The monarch butterfly flies 5,000 kilometers from Canada to Mexico to hibernate and reproduce, in what is one of the greatest natural spectacles in the world.

This winter, however, the monarchs have covered just 2.1 hectares of land, a marked reduction compared to the 2018 season, when they occupied more than 6 hectares of forest.

If this trend continues, the authorities fear that it will reach the situation of 2014, when the butterfly colonies decreased by 95%, with only 0.67 hectares occupied.

The disappearance of a flower known as milkweed, a delicacy for the butterflies that have it as one of their main sources of food, the increasingly extreme temperatures in winter and the clearing of the forests where their sanctuary is put at risk the migration of the butterfly and its own survival.

Jorge Rickards, director of the World Wildlife Fund (WWF) in Mexico, reported this Thursday that between 2019 and 2020, 20.2 hectares of forest have been lost in the Butterfly Biosphere Reserve, 13.3 of them due to clandestine logging. , which affects the essential water reserves to guarantee the permanence in the region of the monarch.

"Without a doubt, the issue of soil moisture, the environment, are essential elements for the monarch butterfly," Rickards explained at a press conference.

"To the extent that we allow the degradation of the forest there is less water catchment, with a negative effect for the monarchs."

Gloria Tavera, a biologist with the National Commission for Protected Natural Areas, classifies the phenomenon as "water stress" and assures that this winter entire colonies of butterflies have come down in search of water to the houses of the towns near her sanctuary.

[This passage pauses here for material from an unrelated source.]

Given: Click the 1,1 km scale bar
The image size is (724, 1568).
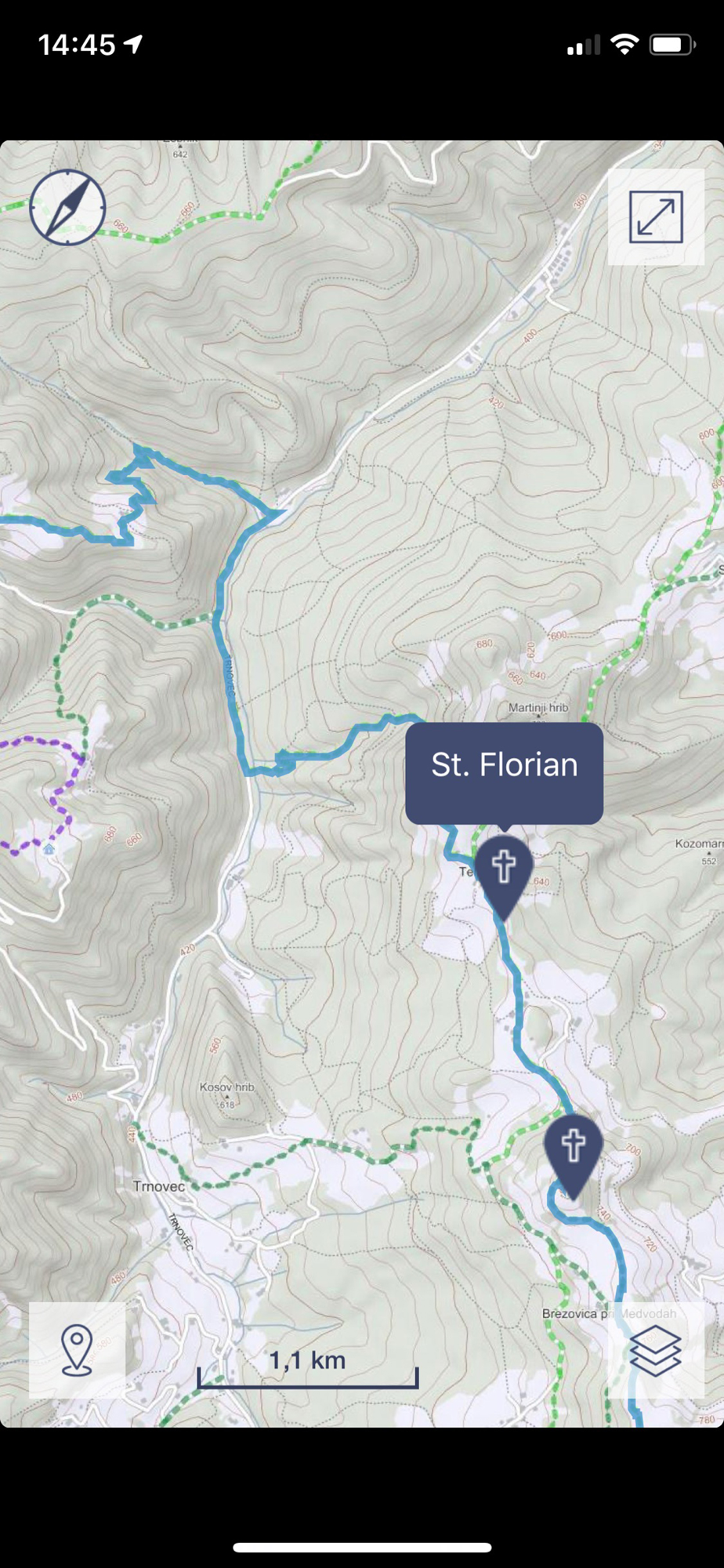Looking at the screenshot, I should [307, 1370].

The sanctuary of the monarch, which is shared between the States of Michoacán and Mexico, is threatened by the boom in avocado cultivation, a fruit that is in great demand in the United States and of which Michoacán is the world's leading producer.

Many farmers, overwhelmed by poverty, cut down the pine forests to cultivate the so-called green gold.

But mafias are also involved in the destruction of the forest cover that develop an entire illegal economy that includes loggers, clandestine centers for the processing of forest resources and transporters, whose juicy business is to disguise raw materials, mainly pine wood, oak. and oyamel.

“It is difficult to establish the precise cause of the increase in logging [during the 2019-2020 period].

However, the change in land use is the issue that must be stopped with greater support for all communities.

It is necessary to increase support programs for sustainable productive projects ”, says Rickards, from WWF.

The loss of the forest is compounded by the extreme temperatures that are recorded in North America as a result of climate change.

This year the La Niña phenomenon has occurred, which has the potential to generate a harsher winter.

"In 150 years we had not seen those low temperatures in Texas and since 1962 there have not been such extreme cold in Tamaulipas," says Gloria Tavera.

This biologist says that frosts degrade forests and affect flower fields where monarch butterflies feed and reproduce, which is of particular concern to environmentalists.

"There hasn't been much mating movement in the colonies, and in spring the butterflies are ready to return [to Canada]," he explains.

"Let's hope that temperatures will rise in the following season to keep this migratory phenomenon alive," says the biologist.

If the cold becomes extreme again, the monarch will lose her warm Mexican refuge and this would end her dazzling migratory phenomenon.